This morning I checked cnn.com, as I do everyday, and their headline photo showed earthquake damage in St. Louis. Captivated, I read on. The center of the earthquake was 133 miles east of St. Louis. I did the math and wondered why they didn’t say the center’s in Evansville, Indiana or damn close. Christ, why not say the center is twelve hundred miles west of New York City?
I thought this behavior more appropriate for a Californian.
pesky godson
I wonder when they filmed that, because I heard on the radio this morning that it happened at about 4:30 this morning. I and most people I know in Chicago slept right through it, but a couple of people who I’ve talked to were awake at 4:30 and they noticed.

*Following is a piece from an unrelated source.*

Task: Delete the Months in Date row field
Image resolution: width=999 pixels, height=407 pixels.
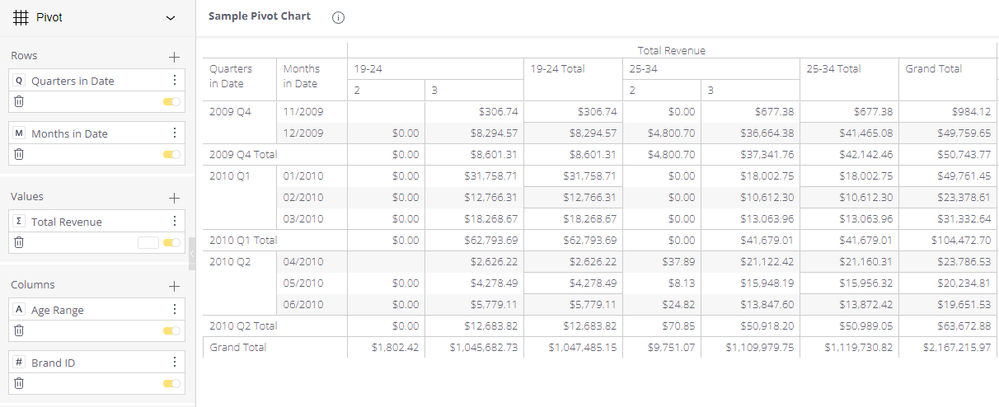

Also, Michael, the earthquake was described to me as being in “East-Central Illinois”. That’s probably why they didn’t say it was centered in Evansville….
adam
So THAT’s where you get your understated, often nonplussed, wry sense of humor …
rakkity
Hey, I’m a Californian by birth (if not by temperament), and if I had been in front of that TV camera I wouldn’t look worried like that weatherman! Many a time in my childhood, I’d wake up in the middle of the night and see objects sliding around, lamps swinging back and forth, and say to myself, “Hmmm… must be an earthquake,” and go right back to sleep. Daytime earthquakes (under Richter 6) would be even less remarked upon. I’d come home from school and my Mom would ask what we had done during the earthquake, and I’d say, “What earthquake?”
michael
And then your mom would flip a coin and say, “Should I take him to a neurologist or a psychiatrist?”
Matt
burn
michael
Hey, Matt, instead of sending me videos of rednecks catching catfish with their forearms, why not offer up some of your creative writing class stories for the blog? As a catfish catcher, but with hook and line, from way back, maybe I should say in addition to. You ever see anything like that, Jeffro?
Sacatomato
This morning Sac Bee has an AP brief: “The quake just before 4:37 a.m. was centered six miles from West Salem, Ill., and 45 miles from Evansville, IN.”
I imagine that’s for the native Californians who don’t know where West Salem is offhand, but are familiar with the thriving metropolis that’s Evansville.